I suggested that for many smaller groups approaching these conversations with hospitals for the first time, a stipend is probably easier. It’s predictable, there are easy precedents the hospital understands (e.g. other call pay), and it doesn’t usually require seismic contract or billing changes.
The reality is, I think, of course, a bit more nuanced. It depends on whether the pay increase is added on to an existing contract and long-standing relationship or part of a new contract negotiation, the size of the group, and the size/volumes of the hospital.
To reiterate, a call stipend or radiology service fee may be much more palatable to some hospitals when added to a preexisting contract as it doesn’t require changing anything else and just falls in line with the preexisting idea of call pay. For a group, it also has the benefit of providing a floor such that even if volumes aren’t high, the group still gets paid for being willing to cover after hours.
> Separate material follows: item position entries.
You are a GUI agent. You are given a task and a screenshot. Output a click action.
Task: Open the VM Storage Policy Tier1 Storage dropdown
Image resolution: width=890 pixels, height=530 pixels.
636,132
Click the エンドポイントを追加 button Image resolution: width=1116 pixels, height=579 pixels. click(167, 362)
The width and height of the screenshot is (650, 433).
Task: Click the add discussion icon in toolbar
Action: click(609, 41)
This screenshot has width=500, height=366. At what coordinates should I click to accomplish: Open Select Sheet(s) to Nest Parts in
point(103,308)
However, a per-RVU rate will likely make much more sense for a new hospital coverage paradigm in our current era of radiology contract musical chairs where a group is guaranteed that each case is paid at a good rate and doesn’t need to concern itself with billing reimbursement, bad debt, and other headaches. You read a case, you get paid a predictable rate. This may be especially good when a group’s contracts are not strong with payors and protects against downward reimbursement pressure. It’s also what a lot of the recent teleradiology contracts have been, which doubly makes sense given they are not local, may not have existing local payor contracts, and are often aggregating multiple hospitals together into one feed and spreading the work around.
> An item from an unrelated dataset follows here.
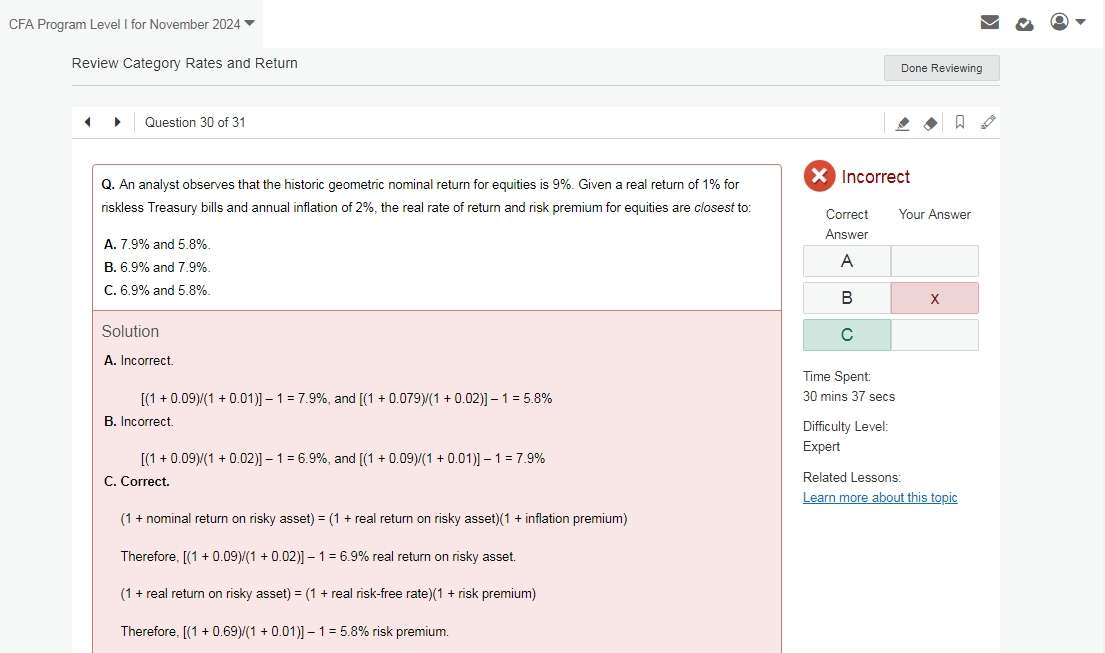1105x653 pixels.
Task: Select the highlighter tool
Action: coord(902,123)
Some hospitals may also be happier to pay fractionally for the work they’re actually getting than a separate fee for access (but I suspect they are most happy just spending less). Pay per RVU could still be a problem if there is a bad casemix with large numbers of plain films etc. I haven’t personally heard of many hospitals paying per-case on a modality basis, which is something relatively common in the outpatient world, but that doesn’t mean it isn’t happening.
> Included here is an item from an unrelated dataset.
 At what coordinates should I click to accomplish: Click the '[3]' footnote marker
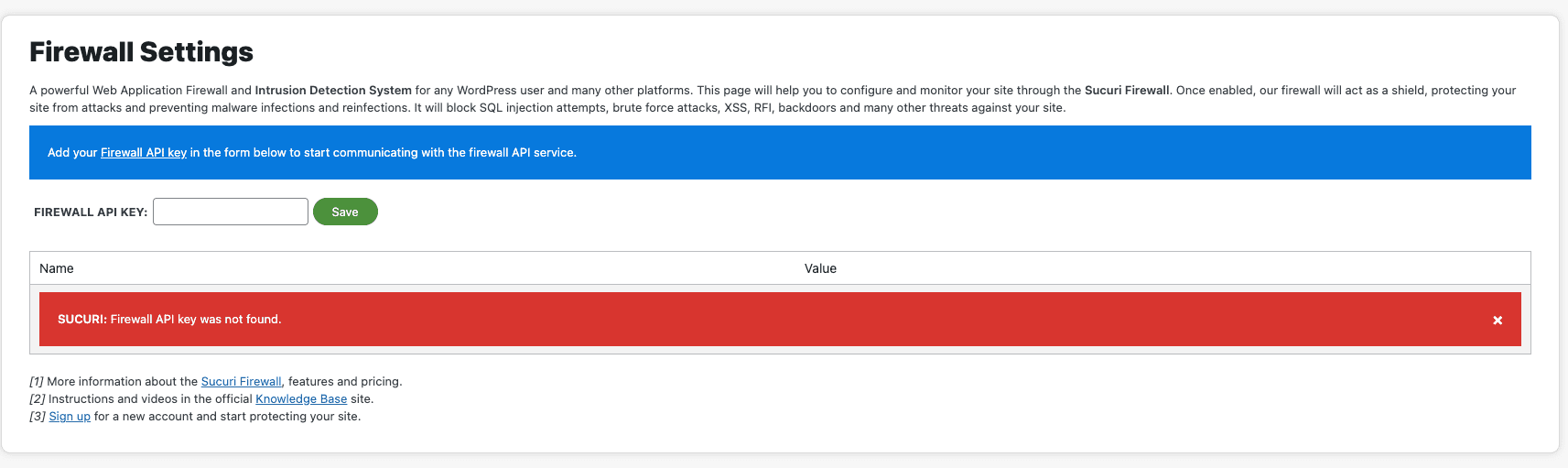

In some ways, you can consider a service fee to have a floor that guarantees a certain level of income despite variable volumes, and a high per RVU rate as a guarantee of fair reimbursement in the setting of high/growing volumes. They also aren’t mutually exclusive.
The reality is that money is fungible, so what really matters for a group’s bottom line is more the actual pay itself than the exact mechanism. It’s not hard to look at your current RVUs and average reimbursement per hour or shift, add in a proposed stipend, and then do the simple math to figure out the effective pay per RVU. Yes, getting paid more per RVU directly is more straightforward. It scales easily with growing volumes, whereas a stipend may need to be increased if more staffing is needed in the future. Again, a small practice trying to remain competitive and putting one person on call at a time is a different beast than a large conglomerate with a large night team that is staffing based on an aggregate of multiple hospitals.
Each one is optimized for a different kind of hospital, a different kind of relationship, and a different kind of future. For groups going to their hospital and negotiating, the real best method is whatever the hospital is willing to do and still gets you the reimbursement you need for recruitment and retention. A credible threat of walking is the best leverage.
The most salient point is that groups can no longer provide services at a loss and still expect to be able to pay competitively in the market.